Posted: April 12, 2013 - 12:06am

ANCHORAGE — A federal agency is taking steps to determine whether cruise ships and other vessels that run up to southeast Alaska glaciers are harming harbor seals, which use ice floes from the glaciers as nurseries for their pups.

The National Marine Fisheries Service will conduct workshops in Juneau and Yakutat on April 22-23, seeking public comment on vessel interaction with harbor seals in glacial fjords.

Yakutat, a community of 622 at the top of Alaska’s Panhandle, has one of the highest uses of subsistence resources in the state, and harbor seals are the backbone of its subsistence food.

“We use the fur. We use the fat. It’s a substantial part of our diet, the meat,” said Victoria Demmert, president of the Yakutat Tlingit Tribe.

More than a decade ago, hunters reported seeing fewer harbor seals and said the suspected cause was disturbance by cruise ships.

Yakutat is situated at the head of Yakutat Bay, which leads to Disenchantment Bay and the spectacular Hubbard Glacier, which stretches 76 miles to Mount Logan in Canada’s Yukon Territory. The glacier at tidewater is 6 miles wide and more than 300 feet high.

Glacial ice that falls into the ocean provides resting places for one of the world’s largest congregations of harbor seals.

Pupping and molting seasons lasts from May through August. Pups bulk up on mother’s milk during four to six weeks of nursing. Pups burn crucial calories needed to survive their first winter if disturbed and forced into the chilly water.

Cruise ships have a stated policy of moving no closer than 500 meters to seals. In a 2010 study, National Marine Mammal Laboratory researchers observed ships breaking that barrier 85 percent of the time as the slow-turning vessels negotiated ice fields to reach close views of the glacier.

NMFS will collect testimony for potential conservation measures in Disenchantment Bay and other Alaska glacial habitats, including Glacier Bay and Aialik Bay, where harbor seal populations have declined.

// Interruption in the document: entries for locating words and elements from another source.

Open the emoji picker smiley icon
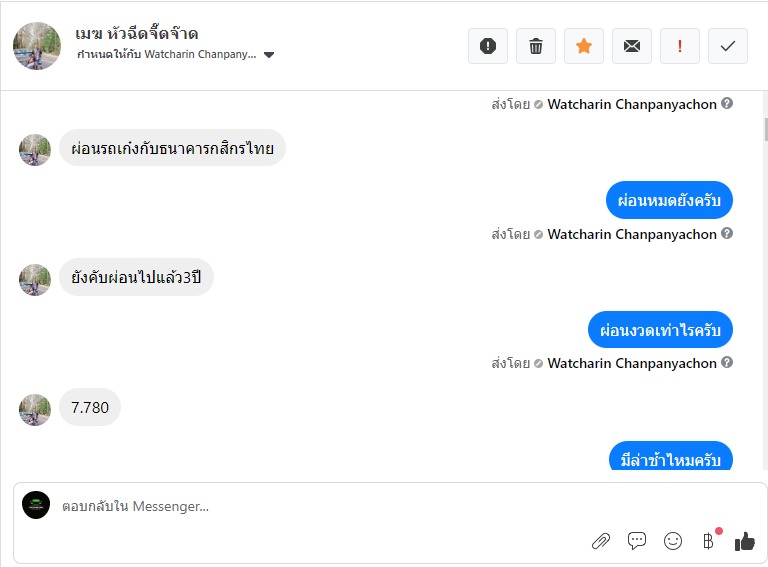The width and height of the screenshot is (768, 567). click(x=673, y=541)
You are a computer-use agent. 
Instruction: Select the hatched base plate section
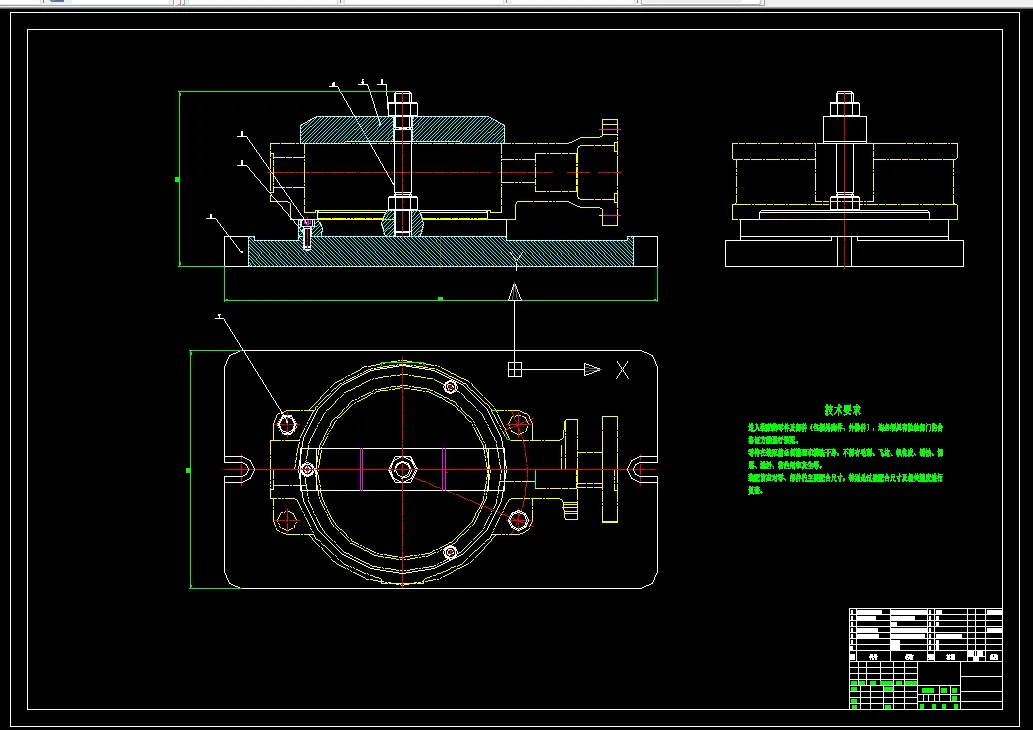441,253
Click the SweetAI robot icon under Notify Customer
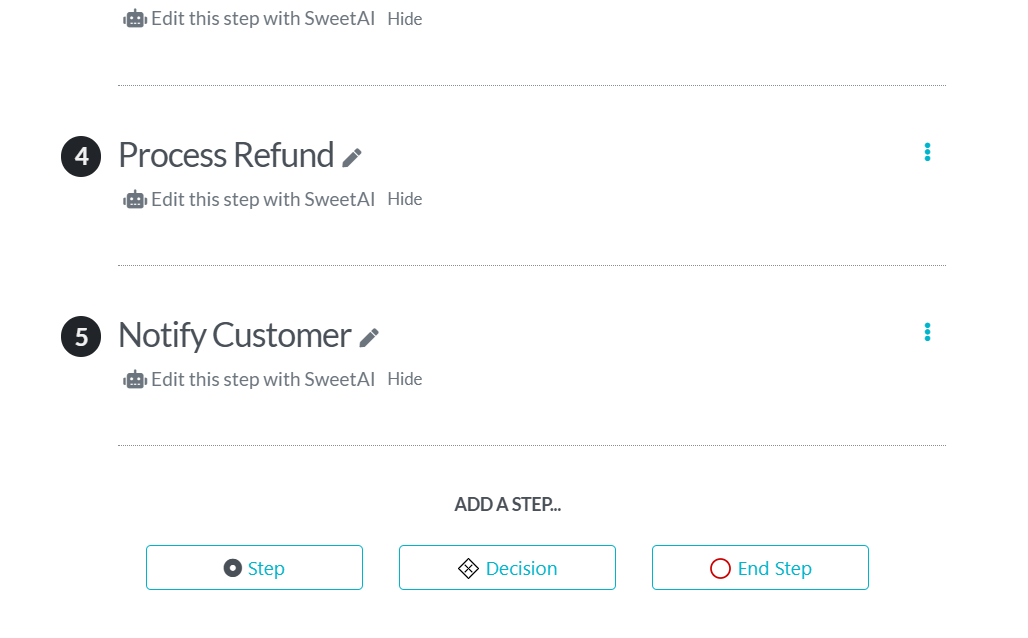The width and height of the screenshot is (1028, 638). coord(135,380)
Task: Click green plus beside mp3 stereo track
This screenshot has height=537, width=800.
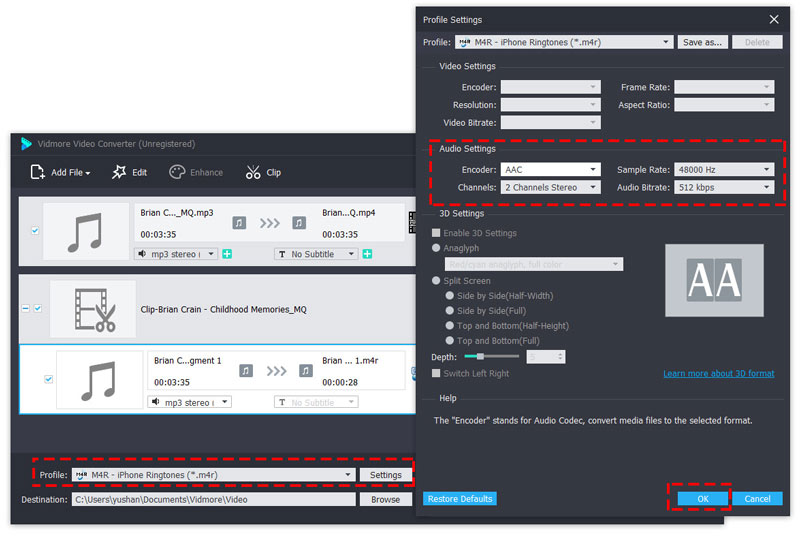Action: pyautogui.click(x=227, y=254)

Jon Kurland, assistant regional administrator for the agency’s protected resources division, acknowledged that the issue of harbor seal disturbance has been around for years but said court-mandated deadlines for other species took precedence.

The agency officially is giving advance notice of proposed rulemaking and has offered no specifics rules to be considered.

“We don’t feel like we’re quite well informed enough to put out a specific regulatory proposal,” Kurland said.

The agency could propose speed limits or observer requirements or simply close off some areas. It could order more research or decide no action is needed.

Demmert expects a big turnout in Yakutat and said she hoped it would not take another 10 to 15 years for rules protecting seals to be put in place. As many as five ships can be found some days in Disenchantment Bay, she said.

“We’re not against people being able to see what we have,” she said. “We just don’t want them to ruin it in the process. It isn’t everybody’s right to abuse the resource.”